Dans son long-métrage « A letter to the president » (Une lettre au président, 2017) elle brise encore un tabou, mettant en scène l’histoire d’une femme emprisonnée après avoir accidentellement tué un mari violent. Pour ce film elle a reçu une récompense remise par la première dame des Etats-Unis Melania Trump, le « Prix international de la femme de courage ».

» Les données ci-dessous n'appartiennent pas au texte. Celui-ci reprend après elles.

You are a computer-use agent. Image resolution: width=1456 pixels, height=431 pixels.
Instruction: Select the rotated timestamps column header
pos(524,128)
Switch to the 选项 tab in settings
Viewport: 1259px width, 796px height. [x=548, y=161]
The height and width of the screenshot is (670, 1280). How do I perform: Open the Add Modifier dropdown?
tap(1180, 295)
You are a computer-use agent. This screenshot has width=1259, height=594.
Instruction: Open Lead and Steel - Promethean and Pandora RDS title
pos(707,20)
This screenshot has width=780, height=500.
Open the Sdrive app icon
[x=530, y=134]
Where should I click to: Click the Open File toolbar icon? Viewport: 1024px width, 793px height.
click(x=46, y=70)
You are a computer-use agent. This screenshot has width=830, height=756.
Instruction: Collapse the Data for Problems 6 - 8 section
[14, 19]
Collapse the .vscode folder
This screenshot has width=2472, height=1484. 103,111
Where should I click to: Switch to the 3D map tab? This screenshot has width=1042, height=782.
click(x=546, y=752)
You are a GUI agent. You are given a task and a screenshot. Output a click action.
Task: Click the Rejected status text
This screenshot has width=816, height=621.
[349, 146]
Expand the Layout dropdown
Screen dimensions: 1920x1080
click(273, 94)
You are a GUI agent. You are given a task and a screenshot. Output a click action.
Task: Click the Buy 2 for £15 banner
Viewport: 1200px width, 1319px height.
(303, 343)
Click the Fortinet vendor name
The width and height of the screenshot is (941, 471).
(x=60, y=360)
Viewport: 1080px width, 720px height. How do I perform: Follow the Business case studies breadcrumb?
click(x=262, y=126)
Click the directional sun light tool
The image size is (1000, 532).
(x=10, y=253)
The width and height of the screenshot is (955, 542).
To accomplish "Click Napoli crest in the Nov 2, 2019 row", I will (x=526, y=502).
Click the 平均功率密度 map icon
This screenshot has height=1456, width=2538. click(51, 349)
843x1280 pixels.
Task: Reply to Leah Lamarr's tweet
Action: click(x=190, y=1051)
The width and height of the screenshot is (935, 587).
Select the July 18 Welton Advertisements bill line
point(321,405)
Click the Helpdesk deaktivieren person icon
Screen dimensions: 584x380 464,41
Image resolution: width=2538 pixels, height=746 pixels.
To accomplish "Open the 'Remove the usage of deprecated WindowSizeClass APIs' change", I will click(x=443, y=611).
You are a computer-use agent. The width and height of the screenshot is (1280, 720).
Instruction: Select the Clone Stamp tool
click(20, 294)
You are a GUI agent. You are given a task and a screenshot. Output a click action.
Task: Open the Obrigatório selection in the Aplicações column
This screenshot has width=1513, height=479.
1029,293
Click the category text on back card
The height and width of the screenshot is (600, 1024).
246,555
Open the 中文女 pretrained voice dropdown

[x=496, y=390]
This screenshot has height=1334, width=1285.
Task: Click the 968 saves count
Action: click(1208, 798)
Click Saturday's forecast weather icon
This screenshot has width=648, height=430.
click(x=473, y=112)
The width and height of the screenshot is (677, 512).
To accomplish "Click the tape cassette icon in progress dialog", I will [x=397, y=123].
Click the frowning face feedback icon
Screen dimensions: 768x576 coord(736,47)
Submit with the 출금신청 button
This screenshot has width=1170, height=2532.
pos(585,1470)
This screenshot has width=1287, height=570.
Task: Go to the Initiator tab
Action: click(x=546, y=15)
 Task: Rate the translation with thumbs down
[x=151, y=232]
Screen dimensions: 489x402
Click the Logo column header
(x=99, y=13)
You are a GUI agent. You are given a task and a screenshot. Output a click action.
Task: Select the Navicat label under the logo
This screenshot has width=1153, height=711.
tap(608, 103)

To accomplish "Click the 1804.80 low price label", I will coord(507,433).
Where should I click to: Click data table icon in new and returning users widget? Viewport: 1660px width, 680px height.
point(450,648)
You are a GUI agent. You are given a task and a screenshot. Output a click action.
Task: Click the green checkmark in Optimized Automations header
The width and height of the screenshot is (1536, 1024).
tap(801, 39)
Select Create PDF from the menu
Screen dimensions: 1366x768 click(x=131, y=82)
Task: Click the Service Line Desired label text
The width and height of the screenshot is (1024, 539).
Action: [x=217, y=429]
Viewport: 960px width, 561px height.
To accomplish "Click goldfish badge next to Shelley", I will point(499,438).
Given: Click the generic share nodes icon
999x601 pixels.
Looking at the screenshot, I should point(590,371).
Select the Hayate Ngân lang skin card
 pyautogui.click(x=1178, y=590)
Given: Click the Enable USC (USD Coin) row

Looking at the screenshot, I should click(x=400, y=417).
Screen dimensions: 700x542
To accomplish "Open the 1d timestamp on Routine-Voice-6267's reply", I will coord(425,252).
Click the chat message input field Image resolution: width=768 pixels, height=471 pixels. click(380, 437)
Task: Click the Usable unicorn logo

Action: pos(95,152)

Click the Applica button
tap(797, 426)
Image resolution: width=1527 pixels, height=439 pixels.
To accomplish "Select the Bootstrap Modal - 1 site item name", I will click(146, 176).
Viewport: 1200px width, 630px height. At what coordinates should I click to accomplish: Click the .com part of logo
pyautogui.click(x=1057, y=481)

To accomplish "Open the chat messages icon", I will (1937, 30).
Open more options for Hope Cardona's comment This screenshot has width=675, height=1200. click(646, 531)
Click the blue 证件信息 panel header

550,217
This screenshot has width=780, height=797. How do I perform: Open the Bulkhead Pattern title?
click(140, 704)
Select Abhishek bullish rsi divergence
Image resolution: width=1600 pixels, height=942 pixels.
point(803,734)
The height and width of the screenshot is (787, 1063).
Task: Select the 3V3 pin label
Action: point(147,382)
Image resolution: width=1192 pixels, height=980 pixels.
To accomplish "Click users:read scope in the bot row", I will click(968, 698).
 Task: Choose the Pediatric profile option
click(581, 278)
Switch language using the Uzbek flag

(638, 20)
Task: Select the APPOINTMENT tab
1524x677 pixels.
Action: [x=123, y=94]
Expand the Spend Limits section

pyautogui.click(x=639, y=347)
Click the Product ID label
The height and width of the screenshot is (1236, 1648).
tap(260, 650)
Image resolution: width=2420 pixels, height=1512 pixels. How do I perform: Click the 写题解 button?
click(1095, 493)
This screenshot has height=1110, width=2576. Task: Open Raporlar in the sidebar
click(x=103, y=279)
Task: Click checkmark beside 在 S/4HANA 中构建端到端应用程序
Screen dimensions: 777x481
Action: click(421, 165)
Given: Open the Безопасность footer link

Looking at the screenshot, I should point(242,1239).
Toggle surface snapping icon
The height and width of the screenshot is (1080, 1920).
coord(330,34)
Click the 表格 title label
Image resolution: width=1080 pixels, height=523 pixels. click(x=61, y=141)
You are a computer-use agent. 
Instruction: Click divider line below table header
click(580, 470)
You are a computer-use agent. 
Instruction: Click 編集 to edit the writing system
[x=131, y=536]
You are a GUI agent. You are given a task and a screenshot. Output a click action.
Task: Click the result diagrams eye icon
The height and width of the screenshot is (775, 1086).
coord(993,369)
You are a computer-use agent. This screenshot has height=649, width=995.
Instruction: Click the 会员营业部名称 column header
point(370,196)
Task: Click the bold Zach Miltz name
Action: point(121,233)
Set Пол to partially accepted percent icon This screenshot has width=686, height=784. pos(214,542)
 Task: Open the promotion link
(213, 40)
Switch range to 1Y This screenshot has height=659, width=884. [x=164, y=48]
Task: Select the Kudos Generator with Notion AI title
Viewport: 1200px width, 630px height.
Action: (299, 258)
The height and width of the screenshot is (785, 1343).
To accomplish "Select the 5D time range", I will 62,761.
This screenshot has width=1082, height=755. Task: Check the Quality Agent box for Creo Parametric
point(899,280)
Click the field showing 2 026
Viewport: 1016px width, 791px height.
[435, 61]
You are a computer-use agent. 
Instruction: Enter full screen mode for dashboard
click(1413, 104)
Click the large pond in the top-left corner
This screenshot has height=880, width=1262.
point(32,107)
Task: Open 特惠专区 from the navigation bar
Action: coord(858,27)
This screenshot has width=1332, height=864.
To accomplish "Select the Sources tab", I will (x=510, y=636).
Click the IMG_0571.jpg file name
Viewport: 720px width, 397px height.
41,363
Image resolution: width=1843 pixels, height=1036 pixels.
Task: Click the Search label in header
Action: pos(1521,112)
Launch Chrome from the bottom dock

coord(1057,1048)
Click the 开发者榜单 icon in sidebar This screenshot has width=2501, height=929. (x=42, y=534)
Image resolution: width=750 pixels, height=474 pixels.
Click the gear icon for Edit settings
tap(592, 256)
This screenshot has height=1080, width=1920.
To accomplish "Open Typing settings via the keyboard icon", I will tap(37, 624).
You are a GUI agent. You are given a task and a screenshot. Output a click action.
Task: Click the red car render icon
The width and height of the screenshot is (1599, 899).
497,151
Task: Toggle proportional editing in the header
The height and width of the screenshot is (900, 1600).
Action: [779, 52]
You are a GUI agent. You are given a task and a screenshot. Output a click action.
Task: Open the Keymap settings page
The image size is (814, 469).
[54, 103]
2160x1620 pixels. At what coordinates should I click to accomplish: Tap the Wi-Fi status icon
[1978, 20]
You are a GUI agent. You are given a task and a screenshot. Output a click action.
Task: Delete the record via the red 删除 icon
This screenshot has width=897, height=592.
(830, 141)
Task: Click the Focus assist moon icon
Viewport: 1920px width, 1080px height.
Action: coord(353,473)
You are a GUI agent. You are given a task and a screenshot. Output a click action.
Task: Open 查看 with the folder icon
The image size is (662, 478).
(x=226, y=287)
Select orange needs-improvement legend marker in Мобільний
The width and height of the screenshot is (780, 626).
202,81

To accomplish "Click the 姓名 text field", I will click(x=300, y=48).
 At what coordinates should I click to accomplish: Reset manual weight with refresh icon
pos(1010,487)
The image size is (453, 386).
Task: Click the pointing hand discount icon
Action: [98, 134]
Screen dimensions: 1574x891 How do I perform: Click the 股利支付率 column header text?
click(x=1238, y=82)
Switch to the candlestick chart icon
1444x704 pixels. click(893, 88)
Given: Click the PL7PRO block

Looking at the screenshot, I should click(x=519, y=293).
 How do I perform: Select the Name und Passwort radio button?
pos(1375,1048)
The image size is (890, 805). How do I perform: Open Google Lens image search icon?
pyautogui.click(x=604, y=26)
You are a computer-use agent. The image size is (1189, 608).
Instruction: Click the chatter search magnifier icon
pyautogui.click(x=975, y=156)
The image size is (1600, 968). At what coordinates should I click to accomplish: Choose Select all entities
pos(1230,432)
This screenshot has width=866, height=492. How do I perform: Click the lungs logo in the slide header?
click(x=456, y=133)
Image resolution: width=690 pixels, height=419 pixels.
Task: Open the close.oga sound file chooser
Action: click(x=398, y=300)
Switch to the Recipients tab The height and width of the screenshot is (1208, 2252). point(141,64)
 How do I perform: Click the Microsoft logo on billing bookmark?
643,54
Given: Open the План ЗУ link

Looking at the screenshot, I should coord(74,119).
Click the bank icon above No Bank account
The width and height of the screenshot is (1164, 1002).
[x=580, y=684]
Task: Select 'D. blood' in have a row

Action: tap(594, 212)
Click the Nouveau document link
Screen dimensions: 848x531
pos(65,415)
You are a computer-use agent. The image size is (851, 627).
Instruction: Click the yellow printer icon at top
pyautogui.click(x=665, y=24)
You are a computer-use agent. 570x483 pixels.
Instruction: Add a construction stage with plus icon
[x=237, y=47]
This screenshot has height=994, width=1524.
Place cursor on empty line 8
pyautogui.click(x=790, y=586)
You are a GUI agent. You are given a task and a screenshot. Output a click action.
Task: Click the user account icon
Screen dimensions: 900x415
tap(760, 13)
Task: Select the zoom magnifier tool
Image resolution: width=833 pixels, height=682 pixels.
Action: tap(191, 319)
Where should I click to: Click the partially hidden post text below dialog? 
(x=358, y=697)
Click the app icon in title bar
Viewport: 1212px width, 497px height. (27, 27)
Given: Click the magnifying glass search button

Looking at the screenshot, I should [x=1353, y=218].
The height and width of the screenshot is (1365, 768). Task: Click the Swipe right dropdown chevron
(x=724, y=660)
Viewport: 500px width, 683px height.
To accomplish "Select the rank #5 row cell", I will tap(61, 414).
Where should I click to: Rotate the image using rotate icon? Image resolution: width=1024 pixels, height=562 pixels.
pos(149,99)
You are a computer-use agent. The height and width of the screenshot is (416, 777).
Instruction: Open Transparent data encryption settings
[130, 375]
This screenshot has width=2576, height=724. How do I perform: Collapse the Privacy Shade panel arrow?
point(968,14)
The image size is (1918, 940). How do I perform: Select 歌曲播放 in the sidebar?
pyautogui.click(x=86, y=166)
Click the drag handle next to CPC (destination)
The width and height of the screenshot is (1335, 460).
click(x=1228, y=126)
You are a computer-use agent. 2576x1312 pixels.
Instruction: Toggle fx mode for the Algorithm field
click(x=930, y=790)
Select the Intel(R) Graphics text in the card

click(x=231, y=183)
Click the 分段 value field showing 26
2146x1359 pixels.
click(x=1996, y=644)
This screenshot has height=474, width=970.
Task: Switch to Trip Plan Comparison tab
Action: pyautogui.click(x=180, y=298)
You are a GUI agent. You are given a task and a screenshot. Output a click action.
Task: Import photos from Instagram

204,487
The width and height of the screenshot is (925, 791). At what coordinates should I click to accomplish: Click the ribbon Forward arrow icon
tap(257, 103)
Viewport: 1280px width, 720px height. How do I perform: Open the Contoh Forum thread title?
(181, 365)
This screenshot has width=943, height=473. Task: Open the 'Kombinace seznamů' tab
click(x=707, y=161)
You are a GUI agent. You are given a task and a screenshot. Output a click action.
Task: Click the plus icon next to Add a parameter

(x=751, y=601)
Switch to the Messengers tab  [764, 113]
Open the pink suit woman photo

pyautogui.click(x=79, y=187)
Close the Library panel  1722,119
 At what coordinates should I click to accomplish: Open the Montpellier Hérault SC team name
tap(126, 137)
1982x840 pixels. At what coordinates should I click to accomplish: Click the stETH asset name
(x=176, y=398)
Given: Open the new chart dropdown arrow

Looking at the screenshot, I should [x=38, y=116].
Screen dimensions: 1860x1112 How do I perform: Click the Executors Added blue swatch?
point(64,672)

-La Première Dame des États-Unis, Melania Trump, présente un Prix international des femmes de courage 2018 à Roya Sadat d’Afghanistan lors de la cérémonie de remise des prix au Département d’État de Washington, DC, le 23 mars 2018. Photo SAUL LOEB / AFP via Getty Images.

« Je craignais la réaction du public », confie la fondatrice du Festival international du film de femmes de Herat.

Et de raconter son soulagement lorsque, durant une projection à Kaboul, les spectateurs ont applaudi l’héroïne, après que celle-ci eut giflé son mari qui l’avait lui-même frappée.

« Il est plus facile de reconstruire un bâtiment détruit par la guerre que de changer l’esprit. La culture, les médias, et surtout le cinéma servent à cela ».

Ses films « centrés sur les femmes et destinés à un public féminin, ont un impact direct sur les femmes dans la société », estime Latif Ahmadi, réalisateur et ancien responsable de l’Institut du film afghan.

Aujourd’hui, la trentenaire incarne deux décennies d’acquis en matière de droits des femmes dans son pays, à la faveur de la présence de troupes occidentales. Les progrès sont palpables dans les grandes villes, où elles sont visibles et actives. A Kaboul notamment, les ombres bleues azur des burqa se sont faites plus rares. Certaines osent même le jean cigarette assorti d’un long pull.

Environ 39% des filles vont au collège, selon la Banque mondiale, contre une poignée il y a vingt ans.

Mais cette renaissance pourrait s’effondrer comme un château de cartes si les talibans, qui viennent de signer un accord avec les Etats-Unis, reviennent en grâce et obtiennent un partage du pouvoir avec d’autres factions afghanes, craint-elle.

« J’ai peur que nous soyons tout simplement oubliées ».